Le danger rôdait. Il n’avait pas le luxe de se payer une conscience ou de faire preuve de patience. Sa mauvaise foi le confortant dans cette idée, il la fusilla de son regard de glace, l’intimant à se décider.  

– Trois autres cibles détectées, intervint de nouveau Scabior. Trois cent mètres à trois et six heures Commandant.  

– Maintenant, Miss, ou jamais, reprit sombrement ce dernier d’une voix presque sépulcrale.

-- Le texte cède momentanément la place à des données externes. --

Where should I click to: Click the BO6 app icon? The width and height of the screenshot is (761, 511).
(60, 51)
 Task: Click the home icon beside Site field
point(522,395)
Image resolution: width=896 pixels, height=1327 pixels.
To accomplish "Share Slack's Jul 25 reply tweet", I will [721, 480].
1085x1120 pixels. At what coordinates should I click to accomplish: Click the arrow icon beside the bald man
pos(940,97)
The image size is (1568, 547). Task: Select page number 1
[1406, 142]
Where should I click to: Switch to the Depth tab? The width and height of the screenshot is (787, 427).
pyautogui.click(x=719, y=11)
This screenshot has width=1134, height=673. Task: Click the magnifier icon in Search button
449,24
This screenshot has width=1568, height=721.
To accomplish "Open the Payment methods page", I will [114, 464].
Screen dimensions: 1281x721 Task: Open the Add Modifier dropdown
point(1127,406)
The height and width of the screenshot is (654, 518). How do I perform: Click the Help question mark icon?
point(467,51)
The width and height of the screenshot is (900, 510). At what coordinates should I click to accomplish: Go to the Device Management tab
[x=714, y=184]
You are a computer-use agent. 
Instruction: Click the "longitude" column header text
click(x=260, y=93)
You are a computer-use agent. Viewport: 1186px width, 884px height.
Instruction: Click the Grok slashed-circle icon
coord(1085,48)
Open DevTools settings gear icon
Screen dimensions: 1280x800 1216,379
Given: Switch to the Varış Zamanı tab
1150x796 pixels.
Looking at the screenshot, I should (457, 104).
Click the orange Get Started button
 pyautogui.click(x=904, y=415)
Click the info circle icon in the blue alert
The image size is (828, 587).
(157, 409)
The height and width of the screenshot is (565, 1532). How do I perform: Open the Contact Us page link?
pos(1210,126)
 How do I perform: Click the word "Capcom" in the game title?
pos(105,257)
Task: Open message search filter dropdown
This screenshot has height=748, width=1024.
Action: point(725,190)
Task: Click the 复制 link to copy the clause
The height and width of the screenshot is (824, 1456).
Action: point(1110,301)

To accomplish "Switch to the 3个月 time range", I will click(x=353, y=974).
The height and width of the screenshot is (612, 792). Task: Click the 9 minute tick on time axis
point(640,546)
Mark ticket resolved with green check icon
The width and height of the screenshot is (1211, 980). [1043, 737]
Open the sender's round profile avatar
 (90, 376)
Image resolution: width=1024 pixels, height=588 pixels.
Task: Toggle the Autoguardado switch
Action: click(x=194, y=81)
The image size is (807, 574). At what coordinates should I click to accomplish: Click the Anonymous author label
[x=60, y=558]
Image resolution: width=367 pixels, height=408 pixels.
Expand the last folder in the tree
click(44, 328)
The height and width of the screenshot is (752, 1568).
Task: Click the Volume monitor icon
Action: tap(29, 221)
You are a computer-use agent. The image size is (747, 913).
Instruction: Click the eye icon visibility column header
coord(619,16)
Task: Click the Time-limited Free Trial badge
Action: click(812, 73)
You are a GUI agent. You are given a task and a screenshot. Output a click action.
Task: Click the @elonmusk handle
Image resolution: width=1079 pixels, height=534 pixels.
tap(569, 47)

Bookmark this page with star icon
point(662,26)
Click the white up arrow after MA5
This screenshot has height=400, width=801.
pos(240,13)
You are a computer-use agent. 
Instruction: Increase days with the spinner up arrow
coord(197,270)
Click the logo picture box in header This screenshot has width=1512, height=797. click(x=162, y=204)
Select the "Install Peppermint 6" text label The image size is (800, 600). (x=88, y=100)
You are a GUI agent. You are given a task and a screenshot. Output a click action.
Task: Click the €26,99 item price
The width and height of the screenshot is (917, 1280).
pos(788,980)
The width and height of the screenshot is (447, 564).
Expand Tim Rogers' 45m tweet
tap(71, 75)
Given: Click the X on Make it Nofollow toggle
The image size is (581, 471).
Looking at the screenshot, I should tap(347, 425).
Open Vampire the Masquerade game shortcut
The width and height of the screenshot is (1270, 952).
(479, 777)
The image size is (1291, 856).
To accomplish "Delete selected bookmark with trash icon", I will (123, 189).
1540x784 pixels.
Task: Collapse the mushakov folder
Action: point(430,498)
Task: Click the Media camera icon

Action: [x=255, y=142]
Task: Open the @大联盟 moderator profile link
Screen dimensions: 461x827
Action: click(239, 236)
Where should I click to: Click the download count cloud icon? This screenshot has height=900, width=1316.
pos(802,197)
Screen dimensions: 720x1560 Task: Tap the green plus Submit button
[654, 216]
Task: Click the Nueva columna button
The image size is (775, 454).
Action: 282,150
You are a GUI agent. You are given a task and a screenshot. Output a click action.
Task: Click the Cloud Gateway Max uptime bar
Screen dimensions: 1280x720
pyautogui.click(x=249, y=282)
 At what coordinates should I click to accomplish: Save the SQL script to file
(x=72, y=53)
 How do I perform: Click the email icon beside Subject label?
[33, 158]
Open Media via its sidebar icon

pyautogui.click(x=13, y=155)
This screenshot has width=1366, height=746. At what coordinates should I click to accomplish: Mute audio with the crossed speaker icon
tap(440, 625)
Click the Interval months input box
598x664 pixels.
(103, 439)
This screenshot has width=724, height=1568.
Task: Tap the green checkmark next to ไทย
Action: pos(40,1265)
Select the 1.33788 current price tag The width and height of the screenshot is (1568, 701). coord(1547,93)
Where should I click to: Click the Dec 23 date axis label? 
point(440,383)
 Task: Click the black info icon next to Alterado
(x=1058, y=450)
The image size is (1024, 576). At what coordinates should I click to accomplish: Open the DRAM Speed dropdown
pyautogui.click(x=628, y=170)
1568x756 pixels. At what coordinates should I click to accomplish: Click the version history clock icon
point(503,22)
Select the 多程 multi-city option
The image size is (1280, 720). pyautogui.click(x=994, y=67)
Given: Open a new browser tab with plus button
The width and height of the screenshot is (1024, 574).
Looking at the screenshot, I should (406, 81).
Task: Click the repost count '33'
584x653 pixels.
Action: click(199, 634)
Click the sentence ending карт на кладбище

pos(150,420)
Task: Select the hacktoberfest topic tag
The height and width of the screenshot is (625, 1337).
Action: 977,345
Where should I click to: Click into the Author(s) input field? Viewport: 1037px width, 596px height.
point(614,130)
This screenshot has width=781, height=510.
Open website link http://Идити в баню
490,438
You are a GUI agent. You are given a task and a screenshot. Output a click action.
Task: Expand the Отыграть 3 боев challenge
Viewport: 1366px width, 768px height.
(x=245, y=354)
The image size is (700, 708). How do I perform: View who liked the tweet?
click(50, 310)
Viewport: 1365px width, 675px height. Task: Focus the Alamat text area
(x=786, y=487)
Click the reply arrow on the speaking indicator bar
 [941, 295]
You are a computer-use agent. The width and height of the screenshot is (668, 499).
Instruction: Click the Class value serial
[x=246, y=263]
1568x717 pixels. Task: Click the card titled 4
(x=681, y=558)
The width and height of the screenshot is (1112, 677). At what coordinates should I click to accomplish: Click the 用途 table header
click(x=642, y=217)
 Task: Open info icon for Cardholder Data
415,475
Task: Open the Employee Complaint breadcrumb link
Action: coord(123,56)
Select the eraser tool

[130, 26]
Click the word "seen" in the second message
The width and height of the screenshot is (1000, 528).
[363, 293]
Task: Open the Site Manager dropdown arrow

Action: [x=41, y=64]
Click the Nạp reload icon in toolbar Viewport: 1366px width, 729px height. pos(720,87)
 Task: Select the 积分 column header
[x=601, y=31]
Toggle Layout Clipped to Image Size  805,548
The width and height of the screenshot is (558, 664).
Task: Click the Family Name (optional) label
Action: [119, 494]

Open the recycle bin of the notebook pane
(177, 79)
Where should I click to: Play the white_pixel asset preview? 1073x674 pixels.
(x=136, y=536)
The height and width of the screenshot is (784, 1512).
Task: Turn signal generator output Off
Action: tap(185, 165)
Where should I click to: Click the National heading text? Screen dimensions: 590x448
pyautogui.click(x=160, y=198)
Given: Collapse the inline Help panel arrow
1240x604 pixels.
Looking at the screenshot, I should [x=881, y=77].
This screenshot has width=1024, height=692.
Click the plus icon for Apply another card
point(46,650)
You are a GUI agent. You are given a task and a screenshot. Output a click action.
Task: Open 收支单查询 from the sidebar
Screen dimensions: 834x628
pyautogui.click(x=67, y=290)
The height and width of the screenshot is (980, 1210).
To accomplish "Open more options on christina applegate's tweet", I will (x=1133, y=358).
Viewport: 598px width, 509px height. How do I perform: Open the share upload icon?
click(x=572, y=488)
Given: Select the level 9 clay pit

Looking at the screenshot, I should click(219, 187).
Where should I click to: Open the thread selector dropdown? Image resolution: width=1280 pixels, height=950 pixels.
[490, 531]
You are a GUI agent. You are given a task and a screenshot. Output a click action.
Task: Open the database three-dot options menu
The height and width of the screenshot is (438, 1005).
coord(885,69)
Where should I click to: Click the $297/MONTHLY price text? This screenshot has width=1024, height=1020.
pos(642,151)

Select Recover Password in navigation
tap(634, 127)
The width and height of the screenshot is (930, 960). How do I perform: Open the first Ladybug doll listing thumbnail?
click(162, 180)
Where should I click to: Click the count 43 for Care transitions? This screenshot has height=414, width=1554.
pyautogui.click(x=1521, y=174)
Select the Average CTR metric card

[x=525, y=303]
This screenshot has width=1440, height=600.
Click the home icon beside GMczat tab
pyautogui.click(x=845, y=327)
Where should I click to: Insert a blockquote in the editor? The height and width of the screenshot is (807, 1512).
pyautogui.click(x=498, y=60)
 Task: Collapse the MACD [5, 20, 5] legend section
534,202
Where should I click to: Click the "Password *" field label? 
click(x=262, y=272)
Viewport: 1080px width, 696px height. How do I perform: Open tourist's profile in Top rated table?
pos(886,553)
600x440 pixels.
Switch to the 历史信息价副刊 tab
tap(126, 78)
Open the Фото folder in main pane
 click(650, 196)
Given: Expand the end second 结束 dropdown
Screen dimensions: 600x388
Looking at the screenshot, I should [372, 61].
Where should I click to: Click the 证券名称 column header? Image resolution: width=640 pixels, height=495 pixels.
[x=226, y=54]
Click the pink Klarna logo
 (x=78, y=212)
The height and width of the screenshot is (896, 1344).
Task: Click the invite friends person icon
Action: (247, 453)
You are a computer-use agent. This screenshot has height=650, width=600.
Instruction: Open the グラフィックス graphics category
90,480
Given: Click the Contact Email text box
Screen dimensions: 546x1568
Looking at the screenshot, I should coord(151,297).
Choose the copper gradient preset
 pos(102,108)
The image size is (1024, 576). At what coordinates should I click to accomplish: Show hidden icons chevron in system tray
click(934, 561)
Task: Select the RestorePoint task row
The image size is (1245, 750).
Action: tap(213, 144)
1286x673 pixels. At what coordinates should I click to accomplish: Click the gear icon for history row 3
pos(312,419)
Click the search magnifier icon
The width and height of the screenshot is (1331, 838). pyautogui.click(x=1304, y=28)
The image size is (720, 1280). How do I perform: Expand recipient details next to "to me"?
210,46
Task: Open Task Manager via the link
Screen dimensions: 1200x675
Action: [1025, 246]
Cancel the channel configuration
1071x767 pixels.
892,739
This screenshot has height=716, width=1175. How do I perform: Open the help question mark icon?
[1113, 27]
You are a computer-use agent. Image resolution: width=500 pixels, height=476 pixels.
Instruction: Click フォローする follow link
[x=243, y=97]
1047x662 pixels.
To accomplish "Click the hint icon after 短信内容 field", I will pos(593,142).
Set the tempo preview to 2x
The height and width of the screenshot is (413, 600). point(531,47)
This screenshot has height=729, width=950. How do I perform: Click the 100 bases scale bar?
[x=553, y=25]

Un regain d’humanité le poussa à tendre tout de même sa main, face à cette enfant paniquée. Elle leva vers lui un visage troublé, un regard presque dément, où la folie menaçait. Il pinça les lèvres, retenant tout sarcasme venimeux, tentant de juguler son agacement exacerbé.

– Maintenant. Ou jamais, articula-t-il plus lugubre encore.

Un grognement non loin lui répondit.

Et cela, plus que tout, sembla faire sortir la jeune femme de sa léthargie. Un gémissement lui échappa, et elle tenta de reculer. Personne d’autres ne broncha ou ne bougea. En bons petits soldats, songea Judikhael, fier de ses hommes. Puis finalement, face au manque de décision de la jeune femme, son agacement et son impatience légendaires furent plus forts que tout. Il se pencha vers elle, l’empoigna rudement par le bras et la releva sans ménagement.

– Nous n’avons plus le temps. Vous allez nous suivre sans faire d’histoire. Ou je vous assomme.

Elle tenta de reculer, les jambes flageolantes, secouant légèrement son bras malmené. Il resserra encore sa prise sans aucun effort, tout en grognant :

– Dans le meilleur des cas.

Cette fois le sous-entendu était assez clair. Et cela sembla avoir le mérite de la calmer. Un tant soit peu. Ça ou les grognements qui se rapprochaient.

Sans la lâcher, il la conduisit vers son motojet, qu’il enfourcha souplement, faisant voleter sa cape dans son dos, avant de la forcer à se placer devant lui. Au moins il pourrait aisément la maîtriser si nécessaire.

– Cramez-moi ça, cracha-t-il tout en désignant du menton le sombre cadavre.

A peine les mots avaient-ils été prononcés, que des flammes s’élevèrent dans un souffle assourdissant tandis que la bombe incendiaire lancée par l’un des hommes dévorait les chairs putrides. Des flammes sifflant et valsant dans la nuit ténébreuse, comme pour festoyer cette victoire sommaire.

– En formation.

Les lumières voltigèrent en un balais savamment orchestré. Chacun remonta sur un appareil semblable, sans pour autant lâcher leurs ondes précieuses qu’ils braquaient toujours vers l’ennemi. Et en un vrombissement féroce, tous les engins démarrèrent en trombe, fonçant vers ce qui était devenu leur repère.